━━━ Extracted material ━━━

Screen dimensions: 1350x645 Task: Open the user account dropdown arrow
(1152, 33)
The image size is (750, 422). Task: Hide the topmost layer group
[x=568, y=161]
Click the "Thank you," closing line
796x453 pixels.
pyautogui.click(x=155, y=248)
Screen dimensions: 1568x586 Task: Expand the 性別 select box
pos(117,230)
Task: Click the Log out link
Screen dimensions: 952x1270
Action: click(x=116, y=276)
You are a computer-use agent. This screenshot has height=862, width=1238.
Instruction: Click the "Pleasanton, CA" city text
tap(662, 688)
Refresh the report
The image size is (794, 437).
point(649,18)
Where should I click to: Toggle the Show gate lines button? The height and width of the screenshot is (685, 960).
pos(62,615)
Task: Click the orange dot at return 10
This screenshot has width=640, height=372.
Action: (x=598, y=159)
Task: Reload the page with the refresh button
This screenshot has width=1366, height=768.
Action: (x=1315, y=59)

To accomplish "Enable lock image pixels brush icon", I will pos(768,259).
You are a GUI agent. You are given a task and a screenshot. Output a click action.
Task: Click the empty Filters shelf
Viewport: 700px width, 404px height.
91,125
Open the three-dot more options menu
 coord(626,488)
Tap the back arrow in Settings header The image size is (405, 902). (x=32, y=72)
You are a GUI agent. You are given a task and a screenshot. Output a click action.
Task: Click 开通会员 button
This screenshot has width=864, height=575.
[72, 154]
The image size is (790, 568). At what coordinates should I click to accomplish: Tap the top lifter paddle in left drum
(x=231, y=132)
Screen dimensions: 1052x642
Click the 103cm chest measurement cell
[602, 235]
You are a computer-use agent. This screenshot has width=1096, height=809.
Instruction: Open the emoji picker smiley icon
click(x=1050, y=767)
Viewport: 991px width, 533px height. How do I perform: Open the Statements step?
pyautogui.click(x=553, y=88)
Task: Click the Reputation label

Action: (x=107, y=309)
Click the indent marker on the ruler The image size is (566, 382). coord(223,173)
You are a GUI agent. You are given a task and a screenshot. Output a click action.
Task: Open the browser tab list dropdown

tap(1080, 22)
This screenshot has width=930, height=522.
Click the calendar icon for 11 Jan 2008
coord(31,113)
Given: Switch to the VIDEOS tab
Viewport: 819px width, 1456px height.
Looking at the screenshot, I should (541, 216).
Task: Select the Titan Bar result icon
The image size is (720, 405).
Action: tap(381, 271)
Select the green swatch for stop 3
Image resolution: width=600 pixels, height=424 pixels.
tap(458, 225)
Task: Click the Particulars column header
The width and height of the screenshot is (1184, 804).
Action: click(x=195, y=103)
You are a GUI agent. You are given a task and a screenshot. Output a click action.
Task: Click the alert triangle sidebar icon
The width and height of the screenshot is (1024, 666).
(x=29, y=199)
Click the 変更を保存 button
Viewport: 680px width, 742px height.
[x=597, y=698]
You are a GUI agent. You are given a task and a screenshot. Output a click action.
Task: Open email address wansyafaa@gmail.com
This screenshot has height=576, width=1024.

━━━

_What the exercise asks_
This exercise requires an exact copy of all the records.

_Answer to the exercise_
Screen dimensions: 1350x645 Task: Open the user account dropdown arrow
(1152, 33)
The image size is (750, 422). Task: Hide the topmost layer group
[x=568, y=161]
Click the "Thank you," closing line
796x453 pixels.
pyautogui.click(x=155, y=248)
Screen dimensions: 1568x586 Task: Expand the 性別 select box
pos(117,230)
Task: Click the Log out link
Screen dimensions: 952x1270
Action: click(x=116, y=276)
You are a computer-use agent. This screenshot has height=862, width=1238.
Instruction: Click the "Pleasanton, CA" city text
tap(662, 688)
Refresh the report
The image size is (794, 437).
point(649,18)
Where should I click to: Toggle the Show gate lines button? The height and width of the screenshot is (685, 960).
pos(62,615)
Task: Click the orange dot at return 10
This screenshot has width=640, height=372.
Action: (x=598, y=159)
Task: Reload the page with the refresh button
This screenshot has width=1366, height=768.
Action: (x=1315, y=59)

To accomplish "Enable lock image pixels brush icon", I will pos(768,259).
You are a GUI agent. You are given a task and a screenshot. Output a click action.
Task: Click the empty Filters shelf
Viewport: 700px width, 404px height.
91,125
Open the three-dot more options menu
 coord(626,488)
Tap the back arrow in Settings header The image size is (405, 902). (x=32, y=72)
You are a GUI agent. You are given a task and a screenshot. Output a click action.
Task: Click 开通会员 button
This screenshot has width=864, height=575.
[72, 154]
The image size is (790, 568). At what coordinates should I click to accomplish: Tap the top lifter paddle in left drum
(x=231, y=132)
Screen dimensions: 1052x642
Click the 103cm chest measurement cell
[602, 235]
You are a computer-use agent. This screenshot has width=1096, height=809.
Instruction: Open the emoji picker smiley icon
click(x=1050, y=767)
Viewport: 991px width, 533px height. How do I perform: Open the Statements step?
pyautogui.click(x=553, y=88)
Task: Click the Reputation label

Action: (x=107, y=309)
Click the indent marker on the ruler The image size is (566, 382). coord(223,173)
You are a GUI agent. You are given a task and a screenshot. Output a click action.
Task: Open the browser tab list dropdown

tap(1080, 22)
This screenshot has width=930, height=522.
Click the calendar icon for 11 Jan 2008
coord(31,113)
Given: Switch to the VIDEOS tab
Viewport: 819px width, 1456px height.
Looking at the screenshot, I should (541, 216).
Task: Select the Titan Bar result icon
The image size is (720, 405).
Action: tap(381, 271)
Select the green swatch for stop 3
Image resolution: width=600 pixels, height=424 pixels.
tap(458, 225)
Task: Click the Particulars column header
The width and height of the screenshot is (1184, 804).
Action: click(x=195, y=103)
You are a GUI agent. You are given a task and a screenshot. Output a click action.
Task: Click the alert triangle sidebar icon
The width and height of the screenshot is (1024, 666).
(x=29, y=199)
Click the 変更を保存 button
Viewport: 680px width, 742px height.
[x=597, y=698]
You are a GUI agent. You are given a task and a screenshot. Output a click action.
Task: Open email address wansyafaa@gmail.com
This screenshot has height=576, width=1024.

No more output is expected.